▶ [Data provided]:
****************************************

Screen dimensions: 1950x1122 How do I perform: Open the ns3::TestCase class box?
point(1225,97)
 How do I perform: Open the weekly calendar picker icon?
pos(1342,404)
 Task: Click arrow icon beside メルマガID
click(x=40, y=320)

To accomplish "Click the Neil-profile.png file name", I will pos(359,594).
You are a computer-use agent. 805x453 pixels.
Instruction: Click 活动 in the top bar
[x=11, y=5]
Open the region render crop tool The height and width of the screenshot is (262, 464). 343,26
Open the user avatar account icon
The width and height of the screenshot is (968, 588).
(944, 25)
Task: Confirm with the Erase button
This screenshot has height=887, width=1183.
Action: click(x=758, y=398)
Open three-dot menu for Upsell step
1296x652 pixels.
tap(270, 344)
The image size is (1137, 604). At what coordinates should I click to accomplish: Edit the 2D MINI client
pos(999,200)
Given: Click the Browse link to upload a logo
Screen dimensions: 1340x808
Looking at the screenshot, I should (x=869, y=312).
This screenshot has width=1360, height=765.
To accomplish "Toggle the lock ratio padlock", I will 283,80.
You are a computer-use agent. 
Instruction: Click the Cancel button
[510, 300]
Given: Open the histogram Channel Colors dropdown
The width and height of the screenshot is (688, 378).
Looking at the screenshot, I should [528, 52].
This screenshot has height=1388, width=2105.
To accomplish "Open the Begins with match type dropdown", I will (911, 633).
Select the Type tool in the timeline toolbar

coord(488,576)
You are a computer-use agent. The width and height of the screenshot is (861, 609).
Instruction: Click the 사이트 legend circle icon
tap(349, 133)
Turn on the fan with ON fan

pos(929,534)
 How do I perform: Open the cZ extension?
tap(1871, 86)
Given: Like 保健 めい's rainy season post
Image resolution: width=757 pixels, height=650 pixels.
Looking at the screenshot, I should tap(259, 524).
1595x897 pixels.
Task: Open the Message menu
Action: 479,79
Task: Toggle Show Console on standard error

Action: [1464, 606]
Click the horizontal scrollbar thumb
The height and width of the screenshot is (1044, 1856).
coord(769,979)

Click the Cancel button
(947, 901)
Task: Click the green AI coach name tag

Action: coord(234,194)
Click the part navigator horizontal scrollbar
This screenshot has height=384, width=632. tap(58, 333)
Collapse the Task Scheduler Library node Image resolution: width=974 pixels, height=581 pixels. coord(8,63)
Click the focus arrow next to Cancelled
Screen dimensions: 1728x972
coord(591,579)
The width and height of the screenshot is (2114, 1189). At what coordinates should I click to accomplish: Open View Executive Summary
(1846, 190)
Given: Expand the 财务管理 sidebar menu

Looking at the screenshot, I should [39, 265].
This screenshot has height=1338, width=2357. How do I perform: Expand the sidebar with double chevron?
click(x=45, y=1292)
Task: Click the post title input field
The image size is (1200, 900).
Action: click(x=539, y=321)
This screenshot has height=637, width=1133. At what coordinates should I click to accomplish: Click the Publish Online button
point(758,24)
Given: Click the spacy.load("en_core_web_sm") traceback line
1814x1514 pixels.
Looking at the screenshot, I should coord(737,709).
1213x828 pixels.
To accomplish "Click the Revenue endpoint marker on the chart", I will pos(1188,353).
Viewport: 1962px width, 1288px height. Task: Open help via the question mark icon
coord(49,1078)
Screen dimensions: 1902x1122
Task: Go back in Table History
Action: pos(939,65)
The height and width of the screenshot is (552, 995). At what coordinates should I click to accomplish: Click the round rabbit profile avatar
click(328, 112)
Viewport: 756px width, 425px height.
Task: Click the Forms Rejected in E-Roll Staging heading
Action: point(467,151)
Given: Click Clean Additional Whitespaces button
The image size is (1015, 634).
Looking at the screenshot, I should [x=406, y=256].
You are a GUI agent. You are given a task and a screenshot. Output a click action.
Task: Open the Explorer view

****************************************

▶ [Your task]: Only lines holding the string "will" are wanted; gather each one from the entries above.

▶ [Result of this task]:
To accomplish "Click the Neil-profile.png file name", I will pos(359,594).
To accomplish "Toggle the lock ratio padlock", I will 283,80.
To accomplish "Open the Begins with match type dropdown", I will (911, 633).
To accomplish "Click the Revenue endpoint marker on the chart", I will pos(1188,353).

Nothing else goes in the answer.